An increase in foreclosure rates will inevitably increase short sales with it. But what is a quick deal?
A short sale happens when you sell your house for less than your remaining mortgage balance, the proceeds go to the lender, and in return, the lender forgives the remaining balance. Selling your home as a short sale is one way to avoid foreclosure.
Generally, lenders lose money when they foreclose on a property. Consequently, they would rather not have to foreclose if it can be avoided. A short sale represents an opportunity to cut their losses because a fast deal usually allows them to recoup more of the loan cost than a foreclosure process would.
However, don’t think that a short sale is easy to accomplish. To get permission for a quick sale, you must provide documentation showing a genuine financial hardship. And don’t think that the decision to accept a short deal is solely in the hands of the lender. The lender must first agree, but this is not the final word. If mortgage insurance is involved, this company also gets input on the decision. If an investor is backing the mortgage, they also get information about whether to accept a short sale.

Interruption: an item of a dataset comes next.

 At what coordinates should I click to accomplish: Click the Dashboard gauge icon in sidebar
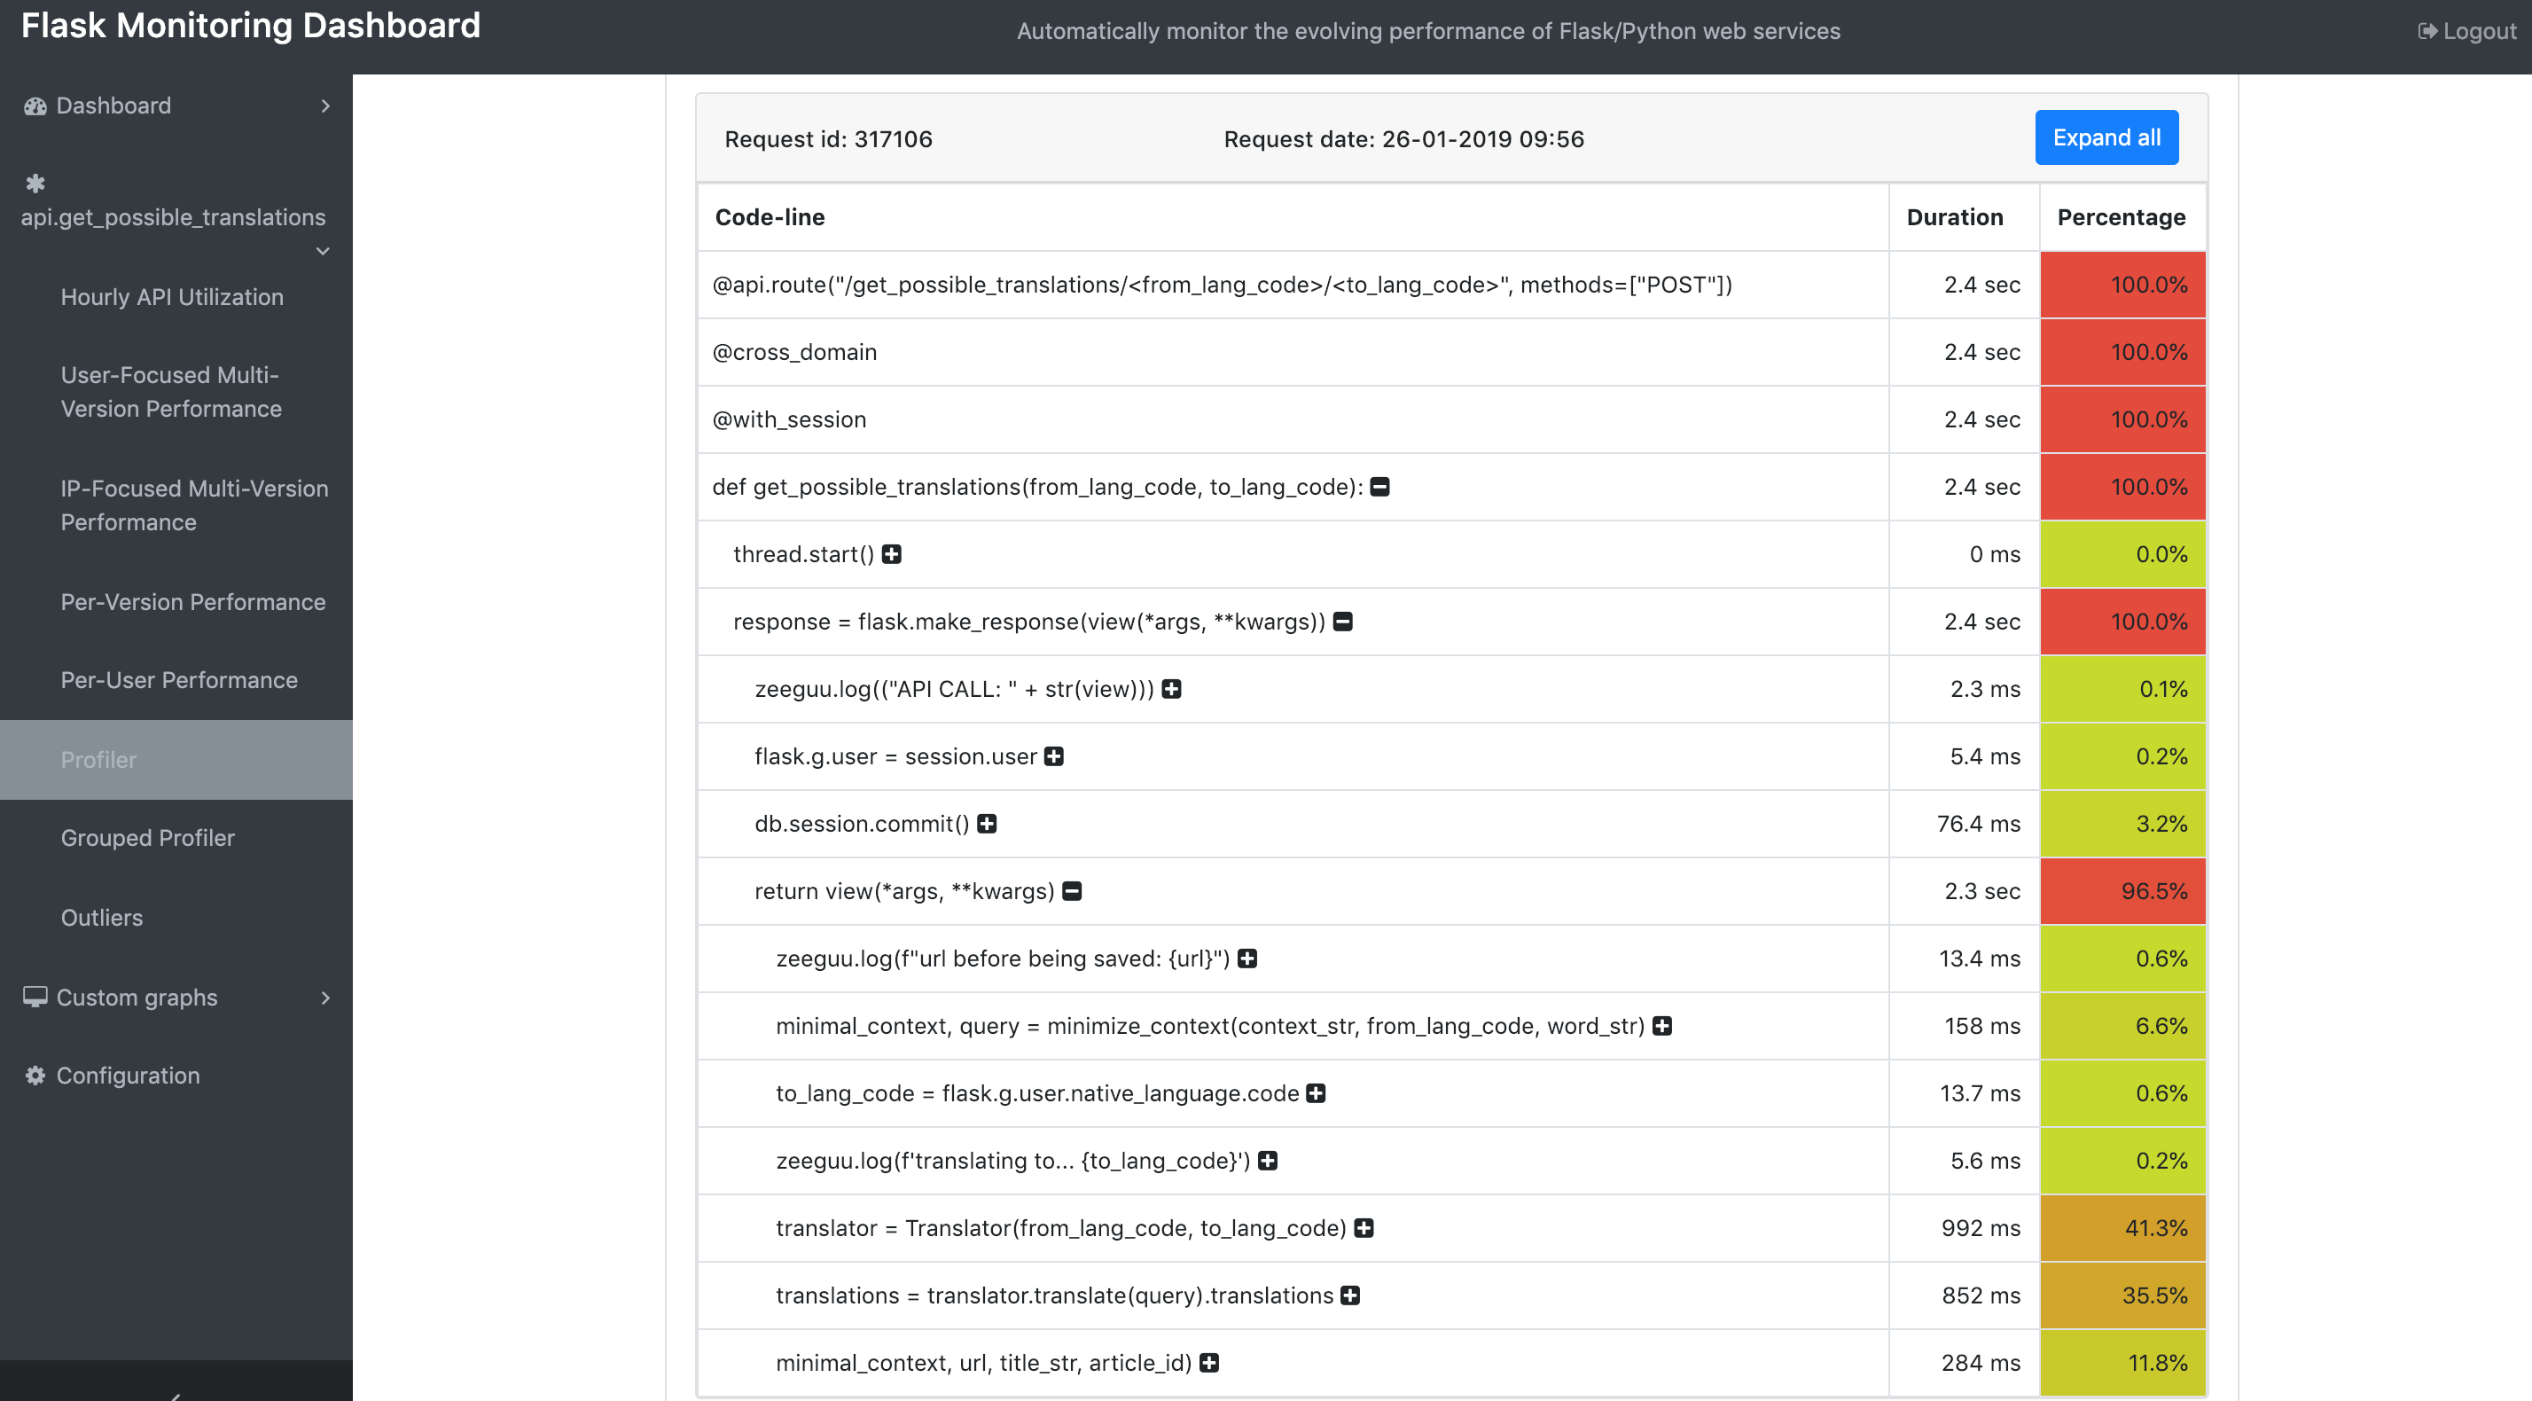[35, 106]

The transaction process for a short sale can be rather cumbersome, whether you’re on the buying or selling side. Many short sales fail due to additional demands by the lender, such as requiring the broker to reduce their commission and that the seller sign a document requiring them to pay back the shortfall.
If you’re on the selling side of a short sale, consider having your agent or other experienced professional negotiate with your lender for a better deal. And remember, if the lender does accept a short sale and forgives part of your debt, that is considered taxable income, and you must declare it as such to the IRS.